Un exemple étonnant du cynisme libéral reste le système dit des stock-options. Le catéchisme libéral prêche que ce qui fait l’ « efficacité » du capitalisme, c’est la prise de risque de l’investisseur qui aurait toujours la perspective éventuelle de perdre de l’argent, le cours des actions fluctuant selon les « lois » du marché. C’est peut-être vrai pour les petits investisseurs, actionnaires ou épargnants. Mais, curieusement, les « grands » dirigeants, ces membres du clan qui se retrouvent dans les conseils d’administration des grands groupes capitalistes, s’évertuent à mettre en place des dispositifs et des règlements qui permettent à leur cher argent d’éviter tout risque d’évaporation, se préservant ainsi soigneusement des nobles aléas qu’ils prônent pour les autres. Parachutes dorés, retraites-chapeau et autres n’ont que peu à voir avec les intérêts de l’entreprise mais beaucoup avec ceux des cadres dirigeants. On connaît le piètre argument qui les justifie : cela serait indispensable pour garder dans « nos » entreprises les « meilleurs » dirigeants. Ce qui signifie que les plus avides seraient nécessairement les plus compétents. Et réciproquement. Le libéralisme, c’est décidément tout un art de vivre. Et une vision du monde on ne peut plus sympathique!

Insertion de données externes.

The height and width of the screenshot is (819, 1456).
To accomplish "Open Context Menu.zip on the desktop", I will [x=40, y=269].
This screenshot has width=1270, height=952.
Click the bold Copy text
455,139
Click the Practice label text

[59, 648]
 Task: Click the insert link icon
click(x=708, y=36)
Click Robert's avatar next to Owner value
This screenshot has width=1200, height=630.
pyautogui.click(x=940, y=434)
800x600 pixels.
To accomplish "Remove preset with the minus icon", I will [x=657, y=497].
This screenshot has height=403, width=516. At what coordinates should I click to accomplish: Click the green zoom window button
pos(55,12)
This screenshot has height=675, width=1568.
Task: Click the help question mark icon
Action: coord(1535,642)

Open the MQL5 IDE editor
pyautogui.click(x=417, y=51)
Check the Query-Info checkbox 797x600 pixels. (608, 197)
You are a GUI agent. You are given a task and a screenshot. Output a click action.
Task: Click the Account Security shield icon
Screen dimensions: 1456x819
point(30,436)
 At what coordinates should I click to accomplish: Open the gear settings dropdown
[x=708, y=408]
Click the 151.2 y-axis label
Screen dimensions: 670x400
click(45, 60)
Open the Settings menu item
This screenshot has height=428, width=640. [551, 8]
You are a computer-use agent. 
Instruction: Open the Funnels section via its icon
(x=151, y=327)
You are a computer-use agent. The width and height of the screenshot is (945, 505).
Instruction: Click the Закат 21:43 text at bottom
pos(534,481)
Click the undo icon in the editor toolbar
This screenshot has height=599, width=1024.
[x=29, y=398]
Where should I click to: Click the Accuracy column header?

Le principe des stock-options est très simple dans le genre « gagner de l’argent en dormant ». Le conseil d’administration attribue des stocks d’actions gratuites à ses chers dirigeants. Ceux-ci en disposeront à leur guise, c’est-à-dire qu’ils pourront, le moment venu, les vendre au cours le plus haut après les avoir enfin achetées mais au cours du jour où elles leur ont été distribuées. De quoi faire sans coup férir un joli bénéfice. En un mot, à tous les coups l’on gagne! La combine est connue mais une impudence aussi manifeste m’étonnera toujours... En fait le « grand » dirigeant n’est qu’un vulgaire écornifleur. Certes, en bonne logique libérale, le dirigeant sert d’autant mieux les actionnaires de son entreprise qu’il sert lui-même ses propres intérêts en faisant monter le cours des actions. Jusqu’à ce qu’ils divergent et quand ils vend ses actions c’est parce qu’il sait qu’elles n’augmenteront pas davantage ou même qu’elles vont baisser. C’est alors son intérêt personnel qui prime aux dépens de celui des autres actionnaires car le fait de vendre les fait encore plus baisser. Le brave actionnaire de base, libéral convaincu, ne peut même pas lui reprocher cette arnaque qui est le fondement même de la doctrine.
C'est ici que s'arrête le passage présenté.